さらに複数回行う単心室症の手術と併用することで、重症度が高く心臓移植を選択せざるを得なくなった小児心不全患者の待機期間中の延命も期待できると考えられます。
心臓には右心室と左心室があり、全身に酸素と栄養を届けて戻ってきた静脈血を右心室から肺に送り、肺から戻ってきた酸素たっぷりの動脈血を左心室から全身に送り出すという役割分担をしていますが、小児単心室症は、生まれつき心臓から血液を送り出す心室が1つしかない疾患です。
単心室のために、血液の酸素飽和度が低かったり、全身に血液を送り出すポンプ機能が弱かったりするため、生後直後から心臓手術をするなどして治療をしますが、心不全死や心臓移植を回避できるのは手術後6年間で60%程度にとどまるとされています。
今回の研究の中心となった岡山大学病院新医療研究開発センター再生医療部の王英正教授(循環器内科学)は、アメリカ留学中の2003年に心臓に幹細胞があることを論文発表しています。
この後、岡山大学に移り、心筋梗塞患者への幹細胞移植治療の研究を経て、09年から単心室症の子どもへの移植治療に取り組んでいます。
先に述べたように、単心室症では、血流を変える心臓の外科手術を複数回行う事が必要です。
研究グループは、岡山大学病院など8施設で2011年〜15年に手術を行った93人のうち、40人では心臓から取り出しておいた組織から幹細胞を培養し、外科手術後に冠動脈に注入する移植手術を行いました。

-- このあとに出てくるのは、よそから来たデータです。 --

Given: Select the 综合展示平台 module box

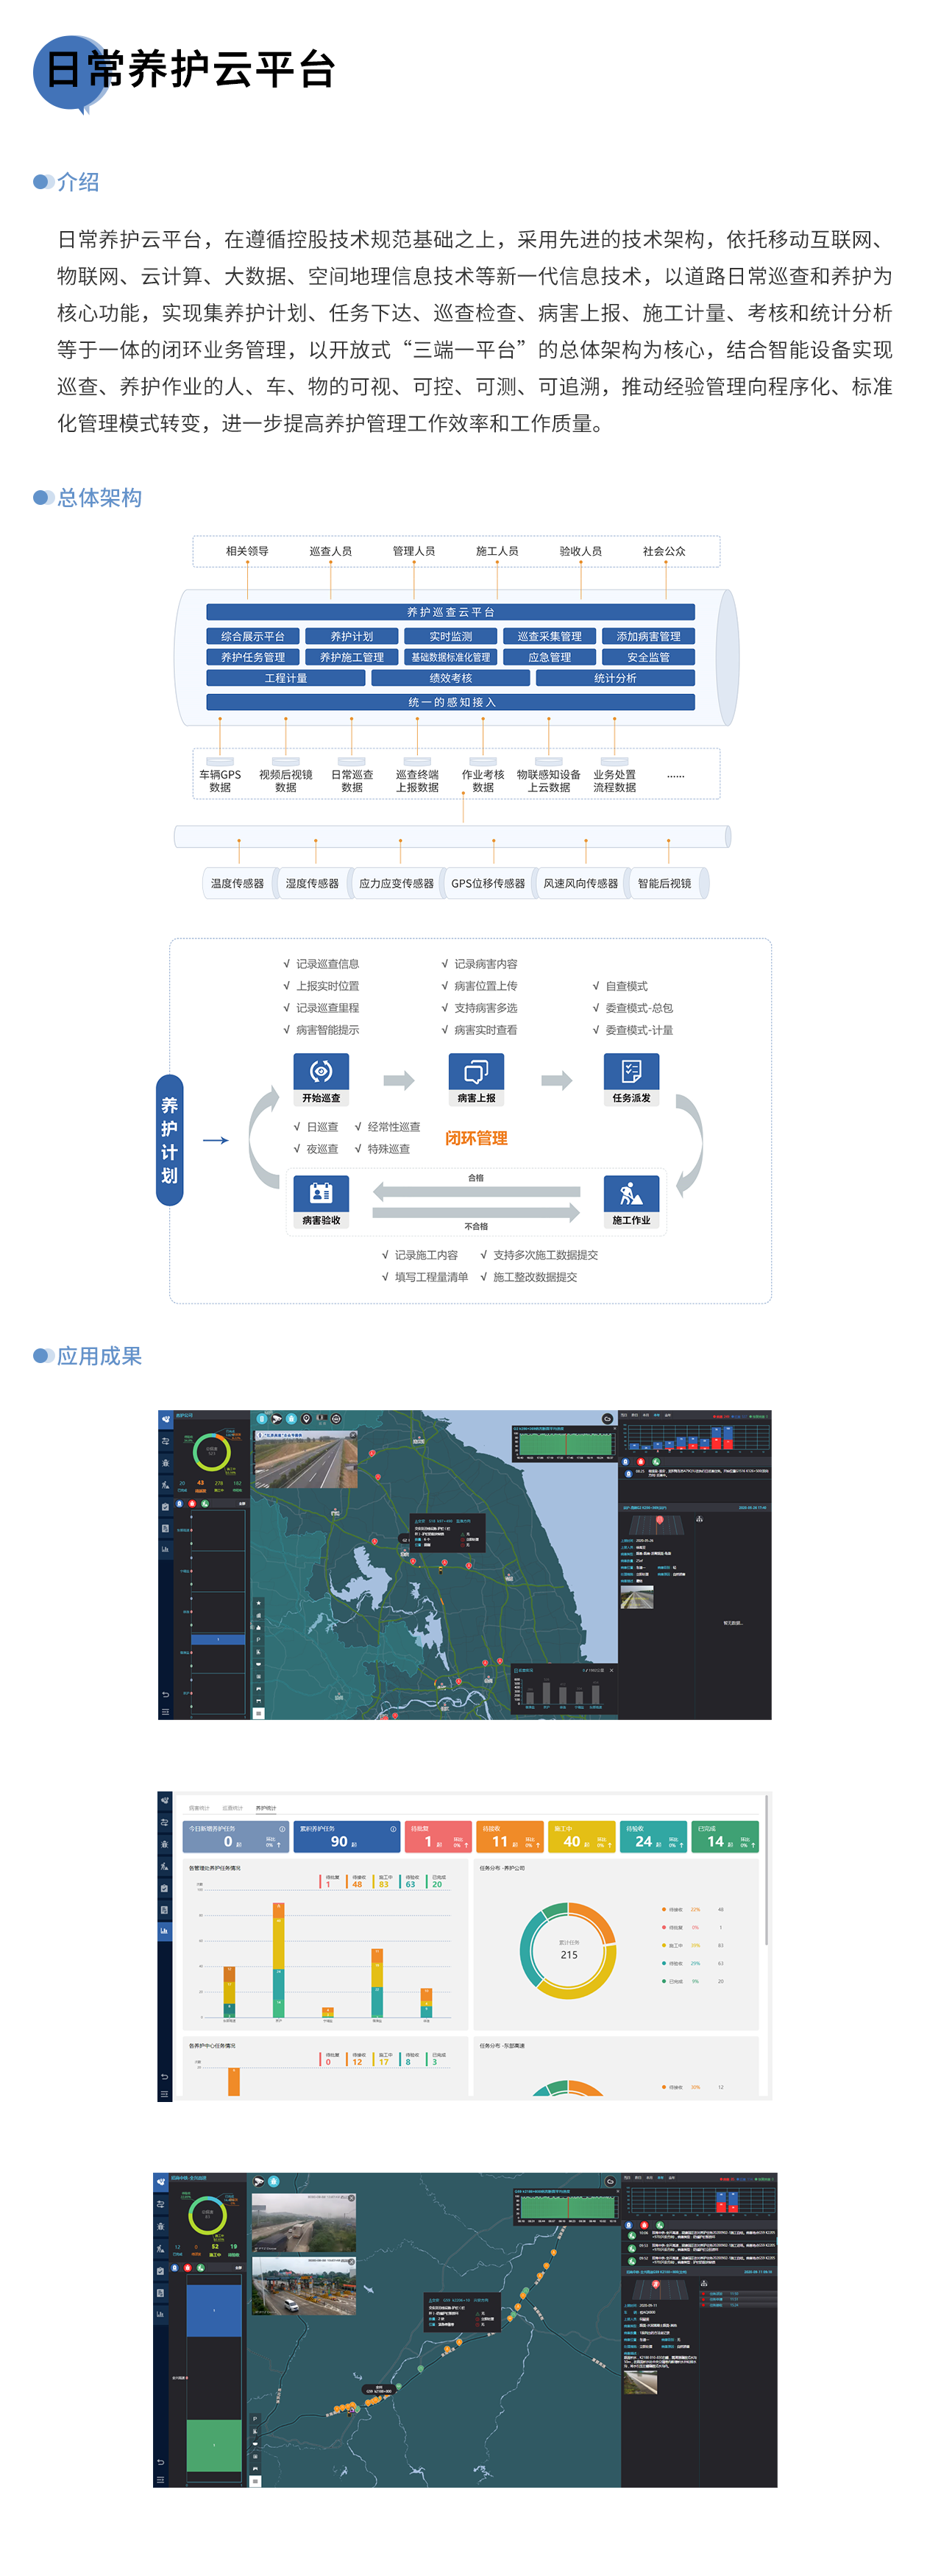Looking at the screenshot, I should (252, 636).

その後、手術前の背景に顕著な差がない移植非施行群53人と、移植施行群40人の術後経過(生存、心不全発生、肺炎などの合併症)を最大8年間追跡しました。
手術後に起きた心不全を数えたところ、手術単独では心不全を回避できたのは約6割にとどまりましたが、移植を併用すると約8割が回避できるという結果を研究グループは得ました。
手術後に気管支や腸などで起きる合併症についても、手術単独群では術後合併症が約5割にみられましたが、移植併用群では約3割に抑えられました。
この結果は今後の治療方法発展において期待が大きく、さらに臨床実装に向けて洗練することが望まれています。
研究の中心的な役割を果たした王教授は「幹細胞移植を約4年ごとに行うことで、延命効果が期待できるらしいことが分かった。自分の組織を培養で細胞を増やして保存しておき、1泊2日の入院ですむ治療法。再生医療で心配されるがん化も起きておらず、臨床応用にむけて治験に弾みがつく結果だ」とコメントしています。